Work required —
Reproduce all of the listing below without alteration.

........

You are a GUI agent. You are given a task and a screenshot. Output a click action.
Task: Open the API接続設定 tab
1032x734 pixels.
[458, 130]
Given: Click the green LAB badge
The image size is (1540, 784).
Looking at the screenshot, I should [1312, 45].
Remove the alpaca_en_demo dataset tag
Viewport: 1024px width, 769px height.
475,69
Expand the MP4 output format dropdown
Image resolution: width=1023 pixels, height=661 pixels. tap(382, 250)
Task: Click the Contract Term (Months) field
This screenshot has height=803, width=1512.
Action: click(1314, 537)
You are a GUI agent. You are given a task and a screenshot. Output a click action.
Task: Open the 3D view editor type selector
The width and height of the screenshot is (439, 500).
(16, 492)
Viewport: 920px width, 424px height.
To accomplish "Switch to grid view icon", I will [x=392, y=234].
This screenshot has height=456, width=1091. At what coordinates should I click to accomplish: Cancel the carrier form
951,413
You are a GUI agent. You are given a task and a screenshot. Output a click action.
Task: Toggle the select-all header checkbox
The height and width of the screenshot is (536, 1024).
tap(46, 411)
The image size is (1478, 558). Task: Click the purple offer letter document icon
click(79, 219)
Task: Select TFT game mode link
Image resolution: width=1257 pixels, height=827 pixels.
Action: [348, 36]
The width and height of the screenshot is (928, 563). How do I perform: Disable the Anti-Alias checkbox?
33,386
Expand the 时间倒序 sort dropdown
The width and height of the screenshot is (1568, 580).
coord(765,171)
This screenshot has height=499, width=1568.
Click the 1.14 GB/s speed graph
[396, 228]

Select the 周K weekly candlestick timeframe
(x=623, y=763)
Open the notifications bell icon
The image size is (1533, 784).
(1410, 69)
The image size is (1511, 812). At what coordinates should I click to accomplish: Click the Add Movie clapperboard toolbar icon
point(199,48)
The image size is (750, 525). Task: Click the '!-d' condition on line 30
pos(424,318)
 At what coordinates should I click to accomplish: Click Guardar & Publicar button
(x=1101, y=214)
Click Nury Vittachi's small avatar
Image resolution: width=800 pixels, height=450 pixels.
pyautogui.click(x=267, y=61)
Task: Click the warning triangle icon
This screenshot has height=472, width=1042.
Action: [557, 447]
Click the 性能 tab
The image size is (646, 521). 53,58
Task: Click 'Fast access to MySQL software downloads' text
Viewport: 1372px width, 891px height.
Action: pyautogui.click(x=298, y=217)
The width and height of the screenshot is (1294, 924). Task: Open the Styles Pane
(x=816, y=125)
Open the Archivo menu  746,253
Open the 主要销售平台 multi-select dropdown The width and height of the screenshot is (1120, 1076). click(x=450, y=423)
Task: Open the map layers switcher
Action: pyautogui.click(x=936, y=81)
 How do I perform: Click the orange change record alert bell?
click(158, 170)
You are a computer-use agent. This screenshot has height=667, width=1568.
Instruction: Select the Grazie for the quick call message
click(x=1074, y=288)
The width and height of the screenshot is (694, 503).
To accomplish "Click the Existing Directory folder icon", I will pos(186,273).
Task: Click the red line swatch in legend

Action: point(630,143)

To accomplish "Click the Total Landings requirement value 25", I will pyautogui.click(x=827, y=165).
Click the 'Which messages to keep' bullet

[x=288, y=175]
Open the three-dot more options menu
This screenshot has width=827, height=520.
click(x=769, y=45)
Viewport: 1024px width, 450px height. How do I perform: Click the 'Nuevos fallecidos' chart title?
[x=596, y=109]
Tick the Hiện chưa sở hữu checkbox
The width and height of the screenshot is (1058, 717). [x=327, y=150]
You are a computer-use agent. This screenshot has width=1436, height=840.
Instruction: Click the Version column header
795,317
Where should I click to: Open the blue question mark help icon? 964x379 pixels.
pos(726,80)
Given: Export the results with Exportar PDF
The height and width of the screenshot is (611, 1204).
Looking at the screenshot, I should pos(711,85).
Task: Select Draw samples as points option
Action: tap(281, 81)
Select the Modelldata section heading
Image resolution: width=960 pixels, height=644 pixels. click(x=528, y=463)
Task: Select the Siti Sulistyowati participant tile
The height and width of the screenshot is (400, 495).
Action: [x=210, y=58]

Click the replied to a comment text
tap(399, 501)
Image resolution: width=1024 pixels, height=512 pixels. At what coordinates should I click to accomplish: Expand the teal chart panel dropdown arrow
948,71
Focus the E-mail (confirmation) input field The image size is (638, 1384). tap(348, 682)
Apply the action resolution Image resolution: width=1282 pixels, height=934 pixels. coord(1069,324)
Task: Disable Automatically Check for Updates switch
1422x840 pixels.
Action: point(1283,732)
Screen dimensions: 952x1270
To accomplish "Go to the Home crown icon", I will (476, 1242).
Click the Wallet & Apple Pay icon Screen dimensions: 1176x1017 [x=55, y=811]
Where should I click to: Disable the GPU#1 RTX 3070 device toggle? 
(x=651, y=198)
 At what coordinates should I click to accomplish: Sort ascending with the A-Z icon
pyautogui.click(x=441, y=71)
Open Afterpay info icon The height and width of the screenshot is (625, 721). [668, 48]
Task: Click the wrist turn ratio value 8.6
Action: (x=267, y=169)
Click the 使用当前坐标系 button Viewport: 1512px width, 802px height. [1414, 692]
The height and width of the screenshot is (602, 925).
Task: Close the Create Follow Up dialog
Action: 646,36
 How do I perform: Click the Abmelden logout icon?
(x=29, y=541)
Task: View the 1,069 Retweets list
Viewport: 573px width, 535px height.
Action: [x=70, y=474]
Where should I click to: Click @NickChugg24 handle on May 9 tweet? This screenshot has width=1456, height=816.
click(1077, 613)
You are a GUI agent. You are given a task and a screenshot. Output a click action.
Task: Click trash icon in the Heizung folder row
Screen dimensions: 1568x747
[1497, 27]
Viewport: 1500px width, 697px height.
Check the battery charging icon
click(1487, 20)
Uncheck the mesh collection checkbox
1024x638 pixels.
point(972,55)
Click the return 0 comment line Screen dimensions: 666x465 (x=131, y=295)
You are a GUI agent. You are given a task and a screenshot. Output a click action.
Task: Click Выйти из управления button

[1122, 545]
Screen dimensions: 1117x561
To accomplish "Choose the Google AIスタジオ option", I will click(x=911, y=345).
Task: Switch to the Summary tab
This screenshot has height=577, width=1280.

........

Reply to the task —
You are a GUI agent. You are given a task and a screenshot. Output a click action.
Task: Open the API接続設定 tab
1032x734 pixels.
[458, 130]
Given: Click the green LAB badge
The image size is (1540, 784).
Looking at the screenshot, I should [1312, 45].
Remove the alpaca_en_demo dataset tag
Viewport: 1024px width, 769px height.
475,69
Expand the MP4 output format dropdown
Image resolution: width=1023 pixels, height=661 pixels. tap(382, 250)
Task: Click the Contract Term (Months) field
This screenshot has height=803, width=1512.
Action: click(1314, 537)
You are a GUI agent. You are given a task and a screenshot. Output a click action.
Task: Open the 3D view editor type selector
The width and height of the screenshot is (439, 500).
(16, 492)
Viewport: 920px width, 424px height.
To accomplish "Switch to grid view icon", I will [x=392, y=234].
This screenshot has height=456, width=1091. At what coordinates should I click to accomplish: Cancel the carrier form
951,413
You are a GUI agent. You are given a task and a screenshot. Output a click action.
Task: Toggle the select-all header checkbox
The height and width of the screenshot is (536, 1024).
tap(46, 411)
The image size is (1478, 558). Task: Click the purple offer letter document icon
click(79, 219)
Task: Select TFT game mode link
Image resolution: width=1257 pixels, height=827 pixels.
Action: [348, 36]
The width and height of the screenshot is (928, 563). How do I perform: Disable the Anti-Alias checkbox?
33,386
Expand the 时间倒序 sort dropdown
The width and height of the screenshot is (1568, 580).
coord(765,171)
This screenshot has height=499, width=1568.
Click the 1.14 GB/s speed graph
[396, 228]

Select the 周K weekly candlestick timeframe
(x=623, y=763)
Open the notifications bell icon
The image size is (1533, 784).
(1410, 69)
The image size is (1511, 812). At what coordinates should I click to accomplish: Click the Add Movie clapperboard toolbar icon
point(199,48)
The image size is (750, 525). Task: Click the '!-d' condition on line 30
pos(424,318)
 At what coordinates should I click to accomplish: Click Guardar & Publicar button
(x=1101, y=214)
Click Nury Vittachi's small avatar
Image resolution: width=800 pixels, height=450 pixels.
pyautogui.click(x=267, y=61)
Task: Click the warning triangle icon
This screenshot has height=472, width=1042.
Action: [557, 447]
Click the 性能 tab
The image size is (646, 521). 53,58
Task: Click 'Fast access to MySQL software downloads' text
Viewport: 1372px width, 891px height.
Action: pyautogui.click(x=298, y=217)
The width and height of the screenshot is (1294, 924). Task: Open the Styles Pane
(x=816, y=125)
Open the Archivo menu  746,253
Open the 主要销售平台 multi-select dropdown The width and height of the screenshot is (1120, 1076). click(x=450, y=423)
Task: Open the map layers switcher
Action: pyautogui.click(x=936, y=81)
 How do I perform: Click the orange change record alert bell?
click(158, 170)
You are a computer-use agent. This screenshot has height=667, width=1568.
Instruction: Select the Grazie for the quick call message
click(x=1074, y=288)
The width and height of the screenshot is (694, 503).
To accomplish "Click the Existing Directory folder icon", I will pos(186,273).
Task: Click the red line swatch in legend

Action: point(630,143)

To accomplish "Click the Total Landings requirement value 25", I will pyautogui.click(x=827, y=165).
Click the 'Which messages to keep' bullet

[x=288, y=175]
Open the three-dot more options menu
This screenshot has width=827, height=520.
click(x=769, y=45)
Viewport: 1024px width, 450px height. How do I perform: Click the 'Nuevos fallecidos' chart title?
[x=596, y=109]
Tick the Hiện chưa sở hữu checkbox
The width and height of the screenshot is (1058, 717). [x=327, y=150]
You are a computer-use agent. This screenshot has width=1436, height=840.
Instruction: Click the Version column header
795,317
Where should I click to: Open the blue question mark help icon? 964x379 pixels.
pos(726,80)
Given: Export the results with Exportar PDF
The height and width of the screenshot is (611, 1204).
Looking at the screenshot, I should pos(711,85).
Task: Select Draw samples as points option
Action: tap(281, 81)
Select the Modelldata section heading
Image resolution: width=960 pixels, height=644 pixels. click(x=528, y=463)
Task: Select the Siti Sulistyowati participant tile
The height and width of the screenshot is (400, 495).
Action: [x=210, y=58]

Click the replied to a comment text
tap(399, 501)
Image resolution: width=1024 pixels, height=512 pixels. At what coordinates should I click to accomplish: Expand the teal chart panel dropdown arrow
948,71
Focus the E-mail (confirmation) input field The image size is (638, 1384). tap(348, 682)
Apply the action resolution Image resolution: width=1282 pixels, height=934 pixels. coord(1069,324)
Task: Disable Automatically Check for Updates switch
1422x840 pixels.
Action: point(1283,732)
Screen dimensions: 952x1270
To accomplish "Go to the Home crown icon", I will (476, 1242).
Click the Wallet & Apple Pay icon Screen dimensions: 1176x1017 [x=55, y=811]
Where should I click to: Disable the GPU#1 RTX 3070 device toggle? 
(x=651, y=198)
 At what coordinates should I click to accomplish: Sort ascending with the A-Z icon
pyautogui.click(x=441, y=71)
Open Afterpay info icon The height and width of the screenshot is (625, 721). [668, 48]
Task: Click the wrist turn ratio value 8.6
Action: (x=267, y=169)
Click the 使用当前坐标系 button Viewport: 1512px width, 802px height. [1414, 692]
The height and width of the screenshot is (602, 925).
Task: Close the Create Follow Up dialog
Action: 646,36
 How do I perform: Click the Abmelden logout icon?
(x=29, y=541)
Task: View the 1,069 Retweets list
Viewport: 573px width, 535px height.
Action: [x=70, y=474]
Where should I click to: Click @NickChugg24 handle on May 9 tweet? This screenshot has width=1456, height=816.
click(1077, 613)
You are a GUI agent. You are given a task and a screenshot. Output a click action.
Task: Click trash icon in the Heizung folder row
Screen dimensions: 1568x747
[1497, 27]
Viewport: 1500px width, 697px height.
Check the battery charging icon
click(1487, 20)
Uncheck the mesh collection checkbox
1024x638 pixels.
point(972,55)
Click the return 0 comment line Screen dimensions: 666x465 (x=131, y=295)
You are a GUI agent. You are given a task and a screenshot. Output a click action.
Task: Click Выйти из управления button

[1122, 545]
Screen dimensions: 1117x561
To accomplish "Choose the Google AIスタジオ option", I will click(x=911, y=345).
Task: Switch to the Summary tab
This screenshot has height=577, width=1280.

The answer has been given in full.